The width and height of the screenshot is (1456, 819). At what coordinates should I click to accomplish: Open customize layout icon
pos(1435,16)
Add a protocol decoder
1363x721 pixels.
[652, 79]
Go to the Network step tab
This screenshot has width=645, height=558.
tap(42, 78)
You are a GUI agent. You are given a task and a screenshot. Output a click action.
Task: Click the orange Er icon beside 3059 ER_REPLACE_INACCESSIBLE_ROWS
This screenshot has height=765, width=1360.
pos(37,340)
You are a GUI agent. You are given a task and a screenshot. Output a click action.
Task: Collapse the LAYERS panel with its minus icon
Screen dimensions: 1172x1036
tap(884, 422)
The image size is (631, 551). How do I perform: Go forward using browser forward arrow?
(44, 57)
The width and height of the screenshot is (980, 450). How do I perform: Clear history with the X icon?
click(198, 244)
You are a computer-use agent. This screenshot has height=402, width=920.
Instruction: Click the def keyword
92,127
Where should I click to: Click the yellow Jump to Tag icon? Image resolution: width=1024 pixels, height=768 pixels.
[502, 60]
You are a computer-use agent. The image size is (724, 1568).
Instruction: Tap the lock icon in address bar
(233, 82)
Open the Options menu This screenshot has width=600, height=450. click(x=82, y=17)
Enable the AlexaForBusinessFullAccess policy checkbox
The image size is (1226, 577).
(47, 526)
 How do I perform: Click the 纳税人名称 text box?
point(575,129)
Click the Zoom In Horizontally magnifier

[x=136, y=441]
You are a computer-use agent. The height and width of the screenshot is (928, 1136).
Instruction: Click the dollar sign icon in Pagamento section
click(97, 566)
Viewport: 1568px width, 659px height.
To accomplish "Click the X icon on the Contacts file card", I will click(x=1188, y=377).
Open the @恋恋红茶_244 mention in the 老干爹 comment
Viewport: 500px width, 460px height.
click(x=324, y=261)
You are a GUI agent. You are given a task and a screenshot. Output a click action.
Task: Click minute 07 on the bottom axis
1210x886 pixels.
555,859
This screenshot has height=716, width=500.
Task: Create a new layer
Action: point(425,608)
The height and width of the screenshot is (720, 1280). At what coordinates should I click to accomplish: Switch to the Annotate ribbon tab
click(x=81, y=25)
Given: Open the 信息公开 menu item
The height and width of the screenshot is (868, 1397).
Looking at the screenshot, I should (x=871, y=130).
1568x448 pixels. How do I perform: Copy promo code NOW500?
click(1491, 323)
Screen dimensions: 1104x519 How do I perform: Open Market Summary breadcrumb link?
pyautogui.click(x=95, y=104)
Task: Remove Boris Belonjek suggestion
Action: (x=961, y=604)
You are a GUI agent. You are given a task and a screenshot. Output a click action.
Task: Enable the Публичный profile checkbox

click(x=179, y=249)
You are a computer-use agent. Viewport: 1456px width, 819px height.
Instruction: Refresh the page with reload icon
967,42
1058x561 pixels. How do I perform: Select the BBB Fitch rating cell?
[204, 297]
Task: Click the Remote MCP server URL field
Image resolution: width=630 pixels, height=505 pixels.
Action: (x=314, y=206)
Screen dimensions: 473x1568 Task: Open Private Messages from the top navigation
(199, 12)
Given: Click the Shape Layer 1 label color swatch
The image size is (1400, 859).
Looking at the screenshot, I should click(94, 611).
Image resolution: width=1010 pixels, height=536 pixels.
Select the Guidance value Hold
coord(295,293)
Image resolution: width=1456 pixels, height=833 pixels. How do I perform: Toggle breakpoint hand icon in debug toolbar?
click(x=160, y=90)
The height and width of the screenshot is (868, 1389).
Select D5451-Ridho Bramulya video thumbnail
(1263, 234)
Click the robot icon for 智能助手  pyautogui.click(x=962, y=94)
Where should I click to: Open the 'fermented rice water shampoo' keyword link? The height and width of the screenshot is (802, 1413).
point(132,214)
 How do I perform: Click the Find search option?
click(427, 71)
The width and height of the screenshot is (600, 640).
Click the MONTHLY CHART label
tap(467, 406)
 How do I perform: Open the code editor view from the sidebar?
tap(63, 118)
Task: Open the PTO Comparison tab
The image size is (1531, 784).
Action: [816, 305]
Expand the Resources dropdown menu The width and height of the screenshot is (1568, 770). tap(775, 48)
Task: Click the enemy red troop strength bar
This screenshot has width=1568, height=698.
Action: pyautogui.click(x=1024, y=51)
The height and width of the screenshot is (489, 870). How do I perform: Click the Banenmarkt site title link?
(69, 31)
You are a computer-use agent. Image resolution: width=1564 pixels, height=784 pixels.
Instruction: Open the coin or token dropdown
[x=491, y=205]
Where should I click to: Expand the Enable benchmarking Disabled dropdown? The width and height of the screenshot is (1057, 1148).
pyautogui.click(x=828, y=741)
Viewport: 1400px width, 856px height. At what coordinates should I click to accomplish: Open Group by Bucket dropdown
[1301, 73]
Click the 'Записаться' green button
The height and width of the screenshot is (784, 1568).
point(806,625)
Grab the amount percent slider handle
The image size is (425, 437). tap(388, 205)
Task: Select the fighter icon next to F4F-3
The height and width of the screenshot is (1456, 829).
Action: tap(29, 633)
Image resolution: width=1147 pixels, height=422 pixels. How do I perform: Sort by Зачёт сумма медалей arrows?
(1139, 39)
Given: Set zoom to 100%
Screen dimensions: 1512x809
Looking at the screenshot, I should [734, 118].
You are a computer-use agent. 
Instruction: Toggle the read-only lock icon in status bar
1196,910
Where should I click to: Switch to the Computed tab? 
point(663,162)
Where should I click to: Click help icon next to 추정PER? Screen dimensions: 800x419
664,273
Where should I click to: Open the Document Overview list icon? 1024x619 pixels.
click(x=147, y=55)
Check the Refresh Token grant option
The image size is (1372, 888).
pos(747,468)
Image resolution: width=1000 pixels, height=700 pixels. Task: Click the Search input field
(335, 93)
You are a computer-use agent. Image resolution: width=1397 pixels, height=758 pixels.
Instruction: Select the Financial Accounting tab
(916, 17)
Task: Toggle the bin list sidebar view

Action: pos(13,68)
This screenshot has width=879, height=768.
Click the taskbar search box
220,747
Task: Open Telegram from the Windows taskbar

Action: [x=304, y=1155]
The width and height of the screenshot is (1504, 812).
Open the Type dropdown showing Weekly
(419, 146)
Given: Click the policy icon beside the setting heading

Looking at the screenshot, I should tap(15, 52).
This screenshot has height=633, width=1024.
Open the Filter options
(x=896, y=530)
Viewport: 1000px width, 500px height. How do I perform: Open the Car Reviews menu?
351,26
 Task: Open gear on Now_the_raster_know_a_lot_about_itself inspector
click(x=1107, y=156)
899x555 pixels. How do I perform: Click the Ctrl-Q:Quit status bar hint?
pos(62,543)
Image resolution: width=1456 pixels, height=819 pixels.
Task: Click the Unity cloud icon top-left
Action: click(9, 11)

————————

**WORK TO COMPLETE**:
Can you copy out the entire listing above, line for line, with no changes at all?

**THE REPLY**:
The width and height of the screenshot is (1456, 819). At what coordinates should I click to accomplish: Open customize layout icon
pos(1435,16)
Add a protocol decoder
1363x721 pixels.
[652, 79]
Go to the Network step tab
This screenshot has width=645, height=558.
tap(42, 78)
You are a GUI agent. You are given a task and a screenshot. Output a click action.
Task: Click the orange Er icon beside 3059 ER_REPLACE_INACCESSIBLE_ROWS
This screenshot has height=765, width=1360.
pos(37,340)
You are a GUI agent. You are given a task and a screenshot. Output a click action.
Task: Collapse the LAYERS panel with its minus icon
Screen dimensions: 1172x1036
tap(884, 422)
The image size is (631, 551). How do I perform: Go forward using browser forward arrow?
(44, 57)
The width and height of the screenshot is (980, 450). How do I perform: Clear history with the X icon?
click(198, 244)
You are a computer-use agent. This screenshot has height=402, width=920.
Instruction: Click the def keyword
92,127
Where should I click to: Click the yellow Jump to Tag icon? Image resolution: width=1024 pixels, height=768 pixels.
[502, 60]
You are a computer-use agent. The image size is (724, 1568).
Instruction: Tap the lock icon in address bar
(233, 82)
Open the Options menu This screenshot has width=600, height=450. click(x=82, y=17)
Enable the AlexaForBusinessFullAccess policy checkbox
The image size is (1226, 577).
(47, 526)
 How do I perform: Click the 纳税人名称 text box?
point(575,129)
Click the Zoom In Horizontally magnifier

[x=136, y=441]
You are a computer-use agent. The height and width of the screenshot is (928, 1136).
Instruction: Click the dollar sign icon in Pagamento section
click(97, 566)
Viewport: 1568px width, 659px height.
To accomplish "Click the X icon on the Contacts file card", I will click(x=1188, y=377).
Open the @恋恋红茶_244 mention in the 老干爹 comment
Viewport: 500px width, 460px height.
click(x=324, y=261)
You are a GUI agent. You are given a task and a screenshot. Output a click action.
Task: Click minute 07 on the bottom axis
1210x886 pixels.
555,859
This screenshot has height=716, width=500.
Task: Create a new layer
Action: point(425,608)
The height and width of the screenshot is (720, 1280). At what coordinates should I click to accomplish: Switch to the Annotate ribbon tab
click(x=81, y=25)
Given: Open the 信息公开 menu item
The height and width of the screenshot is (868, 1397).
Looking at the screenshot, I should (x=871, y=130).
1568x448 pixels. How do I perform: Copy promo code NOW500?
click(1491, 323)
Screen dimensions: 1104x519 How do I perform: Open Market Summary breadcrumb link?
pyautogui.click(x=95, y=104)
Task: Remove Boris Belonjek suggestion
Action: (x=961, y=604)
You are a GUI agent. You are given a task and a screenshot. Output a click action.
Task: Enable the Публичный profile checkbox

click(x=179, y=249)
You are a computer-use agent. Viewport: 1456px width, 819px height.
Instruction: Refresh the page with reload icon
967,42
1058x561 pixels. How do I perform: Select the BBB Fitch rating cell?
[204, 297]
Task: Click the Remote MCP server URL field
Image resolution: width=630 pixels, height=505 pixels.
Action: (x=314, y=206)
Screen dimensions: 473x1568 Task: Open Private Messages from the top navigation
(199, 12)
Given: Click the Shape Layer 1 label color swatch
The image size is (1400, 859).
Looking at the screenshot, I should click(94, 611).
Image resolution: width=1010 pixels, height=536 pixels.
Select the Guidance value Hold
coord(295,293)
Image resolution: width=1456 pixels, height=833 pixels. How do I perform: Toggle breakpoint hand icon in debug toolbar?
click(x=160, y=90)
The height and width of the screenshot is (868, 1389).
Select D5451-Ridho Bramulya video thumbnail
(1263, 234)
Click the robot icon for 智能助手  pyautogui.click(x=962, y=94)
Where should I click to: Open the 'fermented rice water shampoo' keyword link? The height and width of the screenshot is (802, 1413).
point(132,214)
 How do I perform: Click the Find search option?
click(427, 71)
The width and height of the screenshot is (600, 640).
Click the MONTHLY CHART label
tap(467, 406)
 How do I perform: Open the code editor view from the sidebar?
tap(63, 118)
Task: Open the PTO Comparison tab
The image size is (1531, 784).
Action: [816, 305]
Expand the Resources dropdown menu The width and height of the screenshot is (1568, 770). tap(775, 48)
Task: Click the enemy red troop strength bar
This screenshot has width=1568, height=698.
Action: pyautogui.click(x=1024, y=51)
The height and width of the screenshot is (489, 870). How do I perform: Click the Banenmarkt site title link?
(69, 31)
You are a computer-use agent. Image resolution: width=1564 pixels, height=784 pixels.
Instruction: Open the coin or token dropdown
[x=491, y=205]
Where should I click to: Expand the Enable benchmarking Disabled dropdown? The width and height of the screenshot is (1057, 1148).
pyautogui.click(x=828, y=741)
Viewport: 1400px width, 856px height. At what coordinates should I click to accomplish: Open Group by Bucket dropdown
[1301, 73]
Click the 'Записаться' green button
The height and width of the screenshot is (784, 1568).
point(806,625)
Grab the amount percent slider handle
The image size is (425, 437). tap(388, 205)
Task: Select the fighter icon next to F4F-3
The height and width of the screenshot is (1456, 829).
Action: tap(29, 633)
Image resolution: width=1147 pixels, height=422 pixels. How do I perform: Sort by Зачёт сумма медалей arrows?
(1139, 39)
Given: Set zoom to 100%
Screen dimensions: 1512x809
Looking at the screenshot, I should [734, 118].
You are a computer-use agent. 
Instruction: Toggle the read-only lock icon in status bar
1196,910
Where should I click to: Switch to the Computed tab? 
point(663,162)
Where should I click to: Click help icon next to 추정PER? Screen dimensions: 800x419
664,273
Where should I click to: Open the Document Overview list icon? 1024x619 pixels.
click(x=147, y=55)
Check the Refresh Token grant option
The image size is (1372, 888).
pos(747,468)
Image resolution: width=1000 pixels, height=700 pixels. Task: Click the Search input field
(335, 93)
You are a computer-use agent. Image resolution: width=1397 pixels, height=758 pixels.
Instruction: Select the Financial Accounting tab
(916, 17)
Task: Toggle the bin list sidebar view

Action: pos(13,68)
This screenshot has width=879, height=768.
Click the taskbar search box
220,747
Task: Open Telegram from the Windows taskbar

Action: [x=304, y=1155]
The width and height of the screenshot is (1504, 812).
Open the Type dropdown showing Weekly
(419, 146)
Given: Click the policy icon beside the setting heading

Looking at the screenshot, I should tap(15, 52).
This screenshot has height=633, width=1024.
Open the Filter options
(x=896, y=530)
Viewport: 1000px width, 500px height. How do I perform: Open the Car Reviews menu?
351,26
 Task: Open gear on Now_the_raster_know_a_lot_about_itself inspector
click(x=1107, y=156)
899x555 pixels. How do I perform: Click the Ctrl-Q:Quit status bar hint?
pos(62,543)
Image resolution: width=1456 pixels, height=819 pixels.
Task: Click the Unity cloud icon top-left
Action: click(9, 11)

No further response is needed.